Theorem	domnmuln0 14505	In a domain, a product of nonzero elements is nonzero. (Contributed by Mario Carneiro, 6-May-2015.)
⊢ 𝐵 = (Base‘𝑅)    &   ⊢ · = (.r‘𝑅)    &   ⊢ 0 = (0g‘𝑅)    ⇒   ⊢ ((𝑅 ∈ Domn ∧ (𝑋 ∈ 𝐵 ∧ 𝑋 ≠ 0 ) ∧ (𝑌 ∈ 𝐵 ∧ 𝑌 ≠ 0 )) → (𝑋 · 𝑌) ≠ 0 )
Theorem	opprdomnbg 14506	A class is a domain if and only if its opposite is a domain, biconditional form of opprdomn 14507. (Contributed by SN, 15-Jun-2015.)
⊢ 𝑂 = (oppr‘𝑅)    ⇒   ⊢ (𝑅 ∈ 𝑉 → (𝑅 ∈ Domn ↔ 𝑂 ∈ Domn))
Theorem	opprdomn 14507	The opposite of a domain is also a domain. (Contributed by Mario Carneiro, 15-Jun-2015.)
⊢ 𝑂 = (oppr‘𝑅)    ⇒   ⊢ (𝑅 ∈ Domn → 𝑂 ∈ Domn)
Theorem	isidom 14508	An integral domain is a commutative domain. (Contributed by Mario Carneiro, 17-Jun-2015.)
⊢ (𝑅 ∈ IDomn ↔ (𝑅 ∈ CRing ∧ 𝑅 ∈ Domn))
Theorem	idomdomd 14509	An integral domain is a domain. (Contributed by Thierry Arnoux, 22-Mar-2025.)
⊢ (𝜑 → 𝑅 ∈ IDomn)    ⇒   ⊢ (𝜑 → 𝑅 ∈ Domn)
Theorem	idomcringd 14510	An integral domain is a commutative ring with unity. (Contributed by Thierry Arnoux, 4-May-2025.) (Proof shortened by SN, 14-May-2025.)
⊢ (𝜑 → 𝑅 ∈ IDomn)    ⇒   ⊢ (𝜑 → 𝑅 ∈ CRing)
Theorem	idomringd 14511	An integral domain is a ring. (Contributed by Thierry Arnoux, 22-Mar-2025.)

**INPUT RECORDS:**
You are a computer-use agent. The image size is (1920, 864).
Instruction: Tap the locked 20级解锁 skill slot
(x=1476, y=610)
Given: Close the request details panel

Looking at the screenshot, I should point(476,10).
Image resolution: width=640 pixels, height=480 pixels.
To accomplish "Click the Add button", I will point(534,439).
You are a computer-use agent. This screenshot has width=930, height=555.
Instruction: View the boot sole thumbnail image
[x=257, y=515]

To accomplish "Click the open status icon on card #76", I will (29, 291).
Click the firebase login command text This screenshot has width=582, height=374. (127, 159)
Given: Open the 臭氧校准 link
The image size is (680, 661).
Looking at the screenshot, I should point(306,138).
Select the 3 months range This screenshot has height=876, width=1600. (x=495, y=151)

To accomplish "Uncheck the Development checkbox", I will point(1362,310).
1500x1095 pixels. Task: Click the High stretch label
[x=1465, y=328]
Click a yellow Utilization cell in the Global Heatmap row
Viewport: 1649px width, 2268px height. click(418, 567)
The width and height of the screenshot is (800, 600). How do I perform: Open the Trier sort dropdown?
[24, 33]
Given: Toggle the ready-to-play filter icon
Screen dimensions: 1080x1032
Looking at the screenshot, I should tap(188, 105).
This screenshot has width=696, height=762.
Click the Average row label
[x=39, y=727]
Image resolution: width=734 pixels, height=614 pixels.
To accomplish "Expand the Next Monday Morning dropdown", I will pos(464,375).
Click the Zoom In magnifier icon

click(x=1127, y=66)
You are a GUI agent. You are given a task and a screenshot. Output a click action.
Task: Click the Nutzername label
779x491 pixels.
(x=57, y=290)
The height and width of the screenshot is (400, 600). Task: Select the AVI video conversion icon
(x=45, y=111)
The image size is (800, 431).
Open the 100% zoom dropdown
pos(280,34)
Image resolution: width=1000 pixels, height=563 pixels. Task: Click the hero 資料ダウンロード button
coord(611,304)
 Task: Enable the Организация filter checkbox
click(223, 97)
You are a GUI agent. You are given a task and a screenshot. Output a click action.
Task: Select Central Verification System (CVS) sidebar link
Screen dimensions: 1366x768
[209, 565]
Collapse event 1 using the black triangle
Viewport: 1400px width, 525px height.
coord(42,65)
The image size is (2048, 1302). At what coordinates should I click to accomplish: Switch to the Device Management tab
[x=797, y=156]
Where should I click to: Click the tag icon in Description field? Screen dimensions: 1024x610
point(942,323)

**WHAT IS ASKED:**
[a] Retype the rows, beginning at the first row and stopping after the line that contains "Looking at the screenshot, I should tap(188, 105).", with both of those lines included.
[b] Write what comes next in the theorem listing on domains, starting right after its last line.
The theorem listing and the rows are unrelated to each other.

**OUTPUTS FOR THE TASKS:**
[a]
You are a computer-use agent. The image size is (1920, 864).
Instruction: Tap the locked 20级解锁 skill slot
(x=1476, y=610)
Given: Close the request details panel

Looking at the screenshot, I should point(476,10).
Image resolution: width=640 pixels, height=480 pixels.
To accomplish "Click the Add button", I will point(534,439).
You are a computer-use agent. This screenshot has width=930, height=555.
Instruction: View the boot sole thumbnail image
[x=257, y=515]

To accomplish "Click the open status icon on card #76", I will (29, 291).
Click the firebase login command text This screenshot has width=582, height=374. (127, 159)
Given: Open the 臭氧校准 link
The image size is (680, 661).
Looking at the screenshot, I should point(306,138).
Select the 3 months range This screenshot has height=876, width=1600. (x=495, y=151)

To accomplish "Uncheck the Development checkbox", I will point(1362,310).
1500x1095 pixels. Task: Click the High stretch label
[x=1465, y=328]
Click a yellow Utilization cell in the Global Heatmap row
Viewport: 1649px width, 2268px height. click(418, 567)
The width and height of the screenshot is (800, 600). How do I perform: Open the Trier sort dropdown?
[24, 33]
Given: Toggle the ready-to-play filter icon
Screen dimensions: 1080x1032
Looking at the screenshot, I should tap(188, 105).

[b]
⊢ (𝜑 → 𝑅 ∈ IDomn)    ⇒   ⊢ (𝜑 → 𝑅 ∈ Ring)
7.4  Division rings and fields
7.4.1  Ring apartness
Syntax	capr 14512	Extend class notation with ring apartness.
class #r
Definition	df-apr 14513*	The relation between elements whose difference is invertible, which for a local ring is an apartness relation by aprap 14521. (Contributed by Jim Kingdon, 13-Feb-2025.)
⊢ #r = (𝑤 ∈ V ↦ {⟨𝑥, 𝑦⟩ ∣ ((𝑥 ∈ (Base‘𝑤) ∧ 𝑦 ∈ (Base‘𝑤)) ∧ (𝑥(-g‘𝑤)𝑦) ∈ (Unit‘𝑤))})
Theorem	aprval 14514	Expand Definition df-apr 14513. (Contributed by Jim Kingdon, 17-Feb-2025.)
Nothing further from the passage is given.